***** AVAILABLE DATA *****

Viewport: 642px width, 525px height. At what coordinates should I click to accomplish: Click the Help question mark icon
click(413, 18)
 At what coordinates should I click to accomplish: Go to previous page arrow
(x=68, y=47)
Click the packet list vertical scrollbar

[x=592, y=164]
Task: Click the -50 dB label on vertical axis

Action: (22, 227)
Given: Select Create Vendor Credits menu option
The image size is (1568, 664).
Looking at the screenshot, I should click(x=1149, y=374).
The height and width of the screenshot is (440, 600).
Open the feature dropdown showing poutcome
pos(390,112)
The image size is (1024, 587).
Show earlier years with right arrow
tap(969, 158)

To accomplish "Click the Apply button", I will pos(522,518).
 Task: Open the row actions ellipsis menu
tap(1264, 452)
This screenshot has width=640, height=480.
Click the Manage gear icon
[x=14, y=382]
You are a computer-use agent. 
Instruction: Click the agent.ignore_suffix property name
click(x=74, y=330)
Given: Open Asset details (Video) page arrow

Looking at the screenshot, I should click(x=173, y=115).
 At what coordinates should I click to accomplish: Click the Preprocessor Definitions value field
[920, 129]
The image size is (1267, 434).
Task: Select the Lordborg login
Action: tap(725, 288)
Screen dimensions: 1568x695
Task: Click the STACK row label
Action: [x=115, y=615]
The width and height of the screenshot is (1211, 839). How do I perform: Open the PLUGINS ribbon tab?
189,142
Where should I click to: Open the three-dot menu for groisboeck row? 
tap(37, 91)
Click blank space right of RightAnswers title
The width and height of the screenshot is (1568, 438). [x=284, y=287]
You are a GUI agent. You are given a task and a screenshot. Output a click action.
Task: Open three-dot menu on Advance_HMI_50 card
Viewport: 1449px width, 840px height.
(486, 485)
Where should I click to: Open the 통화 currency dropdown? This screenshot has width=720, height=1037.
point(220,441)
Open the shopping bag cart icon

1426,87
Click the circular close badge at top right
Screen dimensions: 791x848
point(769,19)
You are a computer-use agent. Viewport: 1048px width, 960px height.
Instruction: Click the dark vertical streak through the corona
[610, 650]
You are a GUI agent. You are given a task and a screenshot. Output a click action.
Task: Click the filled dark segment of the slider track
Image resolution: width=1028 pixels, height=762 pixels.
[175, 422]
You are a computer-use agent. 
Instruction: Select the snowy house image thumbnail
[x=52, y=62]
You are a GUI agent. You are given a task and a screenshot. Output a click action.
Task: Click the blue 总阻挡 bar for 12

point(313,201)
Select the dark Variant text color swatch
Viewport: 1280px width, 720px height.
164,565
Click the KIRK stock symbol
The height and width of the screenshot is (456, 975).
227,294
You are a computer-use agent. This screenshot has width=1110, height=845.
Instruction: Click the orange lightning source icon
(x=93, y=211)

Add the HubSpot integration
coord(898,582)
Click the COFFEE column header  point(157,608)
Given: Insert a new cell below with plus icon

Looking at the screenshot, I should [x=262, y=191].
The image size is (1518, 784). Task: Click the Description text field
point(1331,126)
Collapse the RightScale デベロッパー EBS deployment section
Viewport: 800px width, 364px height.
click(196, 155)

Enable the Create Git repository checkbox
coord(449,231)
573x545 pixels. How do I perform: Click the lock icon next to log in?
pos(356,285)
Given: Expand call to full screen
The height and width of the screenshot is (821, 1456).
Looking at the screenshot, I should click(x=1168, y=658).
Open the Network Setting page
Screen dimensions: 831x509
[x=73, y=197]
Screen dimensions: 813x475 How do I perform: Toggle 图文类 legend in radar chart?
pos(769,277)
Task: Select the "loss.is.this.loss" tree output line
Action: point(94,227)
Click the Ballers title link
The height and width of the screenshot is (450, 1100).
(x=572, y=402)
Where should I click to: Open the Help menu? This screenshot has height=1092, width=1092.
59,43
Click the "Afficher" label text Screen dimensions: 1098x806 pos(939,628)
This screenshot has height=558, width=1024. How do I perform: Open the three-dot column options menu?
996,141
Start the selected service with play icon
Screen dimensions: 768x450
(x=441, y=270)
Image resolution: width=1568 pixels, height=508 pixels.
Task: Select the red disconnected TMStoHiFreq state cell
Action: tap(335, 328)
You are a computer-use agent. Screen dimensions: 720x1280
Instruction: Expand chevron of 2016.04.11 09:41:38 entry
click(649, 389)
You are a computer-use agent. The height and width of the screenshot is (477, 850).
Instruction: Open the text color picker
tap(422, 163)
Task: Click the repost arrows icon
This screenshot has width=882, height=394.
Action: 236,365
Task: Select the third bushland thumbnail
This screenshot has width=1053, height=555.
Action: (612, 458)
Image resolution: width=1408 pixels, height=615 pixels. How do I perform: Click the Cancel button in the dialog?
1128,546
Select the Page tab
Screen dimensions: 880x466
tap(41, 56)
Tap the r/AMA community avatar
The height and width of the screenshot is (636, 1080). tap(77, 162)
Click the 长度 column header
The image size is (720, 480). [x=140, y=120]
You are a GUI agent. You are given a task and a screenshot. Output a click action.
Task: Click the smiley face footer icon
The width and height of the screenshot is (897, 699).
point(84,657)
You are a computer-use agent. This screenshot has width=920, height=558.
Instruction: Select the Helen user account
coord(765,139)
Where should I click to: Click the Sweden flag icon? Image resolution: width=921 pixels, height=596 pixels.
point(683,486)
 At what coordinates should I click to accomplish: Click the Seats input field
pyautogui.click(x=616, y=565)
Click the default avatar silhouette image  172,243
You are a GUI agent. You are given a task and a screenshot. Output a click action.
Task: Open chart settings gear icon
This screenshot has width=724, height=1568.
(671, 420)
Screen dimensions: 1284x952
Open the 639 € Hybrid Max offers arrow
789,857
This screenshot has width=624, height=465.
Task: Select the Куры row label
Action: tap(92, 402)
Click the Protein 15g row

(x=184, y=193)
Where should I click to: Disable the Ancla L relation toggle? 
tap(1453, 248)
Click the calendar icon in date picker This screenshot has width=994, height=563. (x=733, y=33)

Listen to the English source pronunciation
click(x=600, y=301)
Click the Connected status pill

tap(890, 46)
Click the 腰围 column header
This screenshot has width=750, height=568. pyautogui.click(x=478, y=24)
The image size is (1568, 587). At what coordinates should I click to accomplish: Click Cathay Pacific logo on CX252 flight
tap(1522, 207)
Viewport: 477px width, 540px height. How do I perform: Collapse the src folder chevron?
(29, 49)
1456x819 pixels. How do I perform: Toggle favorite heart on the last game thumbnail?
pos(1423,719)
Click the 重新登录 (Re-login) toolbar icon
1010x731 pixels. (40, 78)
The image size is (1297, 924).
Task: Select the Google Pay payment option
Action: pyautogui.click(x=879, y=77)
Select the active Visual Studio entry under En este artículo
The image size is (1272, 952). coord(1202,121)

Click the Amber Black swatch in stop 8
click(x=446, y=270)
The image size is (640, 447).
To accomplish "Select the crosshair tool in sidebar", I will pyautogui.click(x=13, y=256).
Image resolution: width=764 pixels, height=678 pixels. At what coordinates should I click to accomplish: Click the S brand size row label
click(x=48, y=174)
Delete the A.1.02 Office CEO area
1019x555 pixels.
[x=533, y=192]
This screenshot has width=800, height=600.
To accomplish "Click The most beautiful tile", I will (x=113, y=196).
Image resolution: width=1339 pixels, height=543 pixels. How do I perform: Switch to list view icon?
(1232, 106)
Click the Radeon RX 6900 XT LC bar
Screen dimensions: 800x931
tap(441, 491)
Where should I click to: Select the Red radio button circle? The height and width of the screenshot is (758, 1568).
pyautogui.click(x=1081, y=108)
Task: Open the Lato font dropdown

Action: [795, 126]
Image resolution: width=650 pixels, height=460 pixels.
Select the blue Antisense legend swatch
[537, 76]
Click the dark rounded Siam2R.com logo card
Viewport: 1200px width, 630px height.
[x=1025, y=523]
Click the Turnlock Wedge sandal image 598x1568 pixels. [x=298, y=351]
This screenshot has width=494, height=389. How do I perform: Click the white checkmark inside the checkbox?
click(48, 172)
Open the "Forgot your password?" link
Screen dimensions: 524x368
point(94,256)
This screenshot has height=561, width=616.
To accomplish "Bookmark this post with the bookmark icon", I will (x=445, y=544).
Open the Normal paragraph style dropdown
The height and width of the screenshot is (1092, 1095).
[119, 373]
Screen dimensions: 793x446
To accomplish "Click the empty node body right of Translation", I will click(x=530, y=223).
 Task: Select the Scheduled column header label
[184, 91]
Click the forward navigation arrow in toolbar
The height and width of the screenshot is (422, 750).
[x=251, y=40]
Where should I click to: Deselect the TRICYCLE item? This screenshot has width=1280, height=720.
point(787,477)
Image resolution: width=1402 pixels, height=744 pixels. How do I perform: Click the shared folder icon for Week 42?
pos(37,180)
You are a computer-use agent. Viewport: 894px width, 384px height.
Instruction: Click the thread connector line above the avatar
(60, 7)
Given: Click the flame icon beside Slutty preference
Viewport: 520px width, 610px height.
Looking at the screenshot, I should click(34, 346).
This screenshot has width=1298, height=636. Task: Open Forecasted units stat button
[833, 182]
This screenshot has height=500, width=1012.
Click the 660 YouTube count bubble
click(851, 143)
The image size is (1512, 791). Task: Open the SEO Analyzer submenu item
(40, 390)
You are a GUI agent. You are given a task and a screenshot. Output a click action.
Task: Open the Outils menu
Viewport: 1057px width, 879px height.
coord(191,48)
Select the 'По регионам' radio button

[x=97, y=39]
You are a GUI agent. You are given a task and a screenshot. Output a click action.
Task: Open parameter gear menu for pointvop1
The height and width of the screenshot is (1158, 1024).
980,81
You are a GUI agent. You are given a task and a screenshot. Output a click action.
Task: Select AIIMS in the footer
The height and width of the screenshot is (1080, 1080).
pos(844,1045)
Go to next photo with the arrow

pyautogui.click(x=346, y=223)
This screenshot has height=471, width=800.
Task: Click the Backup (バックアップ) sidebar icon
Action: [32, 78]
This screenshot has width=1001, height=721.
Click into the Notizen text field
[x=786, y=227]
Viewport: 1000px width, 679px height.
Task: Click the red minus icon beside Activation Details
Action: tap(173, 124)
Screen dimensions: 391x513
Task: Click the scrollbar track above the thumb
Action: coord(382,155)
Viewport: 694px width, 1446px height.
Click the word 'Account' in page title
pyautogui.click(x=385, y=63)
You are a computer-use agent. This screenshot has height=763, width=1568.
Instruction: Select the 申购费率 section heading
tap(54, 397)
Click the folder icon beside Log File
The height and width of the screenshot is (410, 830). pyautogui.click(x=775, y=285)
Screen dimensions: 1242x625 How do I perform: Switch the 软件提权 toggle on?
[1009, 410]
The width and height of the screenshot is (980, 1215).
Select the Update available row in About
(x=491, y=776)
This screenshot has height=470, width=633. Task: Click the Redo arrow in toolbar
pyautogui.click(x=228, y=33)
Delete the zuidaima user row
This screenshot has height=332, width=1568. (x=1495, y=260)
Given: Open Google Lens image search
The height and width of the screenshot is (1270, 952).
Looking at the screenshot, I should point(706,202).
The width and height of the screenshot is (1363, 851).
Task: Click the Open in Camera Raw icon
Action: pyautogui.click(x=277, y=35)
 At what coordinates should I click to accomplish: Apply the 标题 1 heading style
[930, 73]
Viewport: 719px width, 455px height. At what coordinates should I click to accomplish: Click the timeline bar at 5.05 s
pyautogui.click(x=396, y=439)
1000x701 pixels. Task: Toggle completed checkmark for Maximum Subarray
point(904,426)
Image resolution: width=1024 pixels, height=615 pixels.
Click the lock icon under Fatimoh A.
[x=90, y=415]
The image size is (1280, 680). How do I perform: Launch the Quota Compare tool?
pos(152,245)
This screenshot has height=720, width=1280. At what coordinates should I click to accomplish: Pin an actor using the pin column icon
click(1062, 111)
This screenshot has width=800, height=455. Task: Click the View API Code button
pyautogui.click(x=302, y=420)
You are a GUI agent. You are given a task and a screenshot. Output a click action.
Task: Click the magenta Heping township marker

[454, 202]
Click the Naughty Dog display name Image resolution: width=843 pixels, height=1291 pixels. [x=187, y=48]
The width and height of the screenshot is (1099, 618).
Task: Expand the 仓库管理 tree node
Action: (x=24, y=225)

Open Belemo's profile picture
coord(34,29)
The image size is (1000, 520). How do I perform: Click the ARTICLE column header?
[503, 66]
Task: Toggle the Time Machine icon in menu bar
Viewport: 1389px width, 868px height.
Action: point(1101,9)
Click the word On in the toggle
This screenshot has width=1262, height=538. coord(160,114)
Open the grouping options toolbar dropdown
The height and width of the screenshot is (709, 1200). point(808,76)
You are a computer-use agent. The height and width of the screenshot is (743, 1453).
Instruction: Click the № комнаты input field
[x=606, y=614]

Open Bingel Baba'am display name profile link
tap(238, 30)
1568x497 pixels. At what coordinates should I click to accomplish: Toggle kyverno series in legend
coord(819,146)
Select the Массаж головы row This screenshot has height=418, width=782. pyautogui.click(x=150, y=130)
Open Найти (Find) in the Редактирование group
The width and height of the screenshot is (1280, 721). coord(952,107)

*****

For each line above that carries the word "card", copy it out.

Task: Open three-dot menu on Advance_HMI_50 card
Click the dark rounded Siam2R.com logo card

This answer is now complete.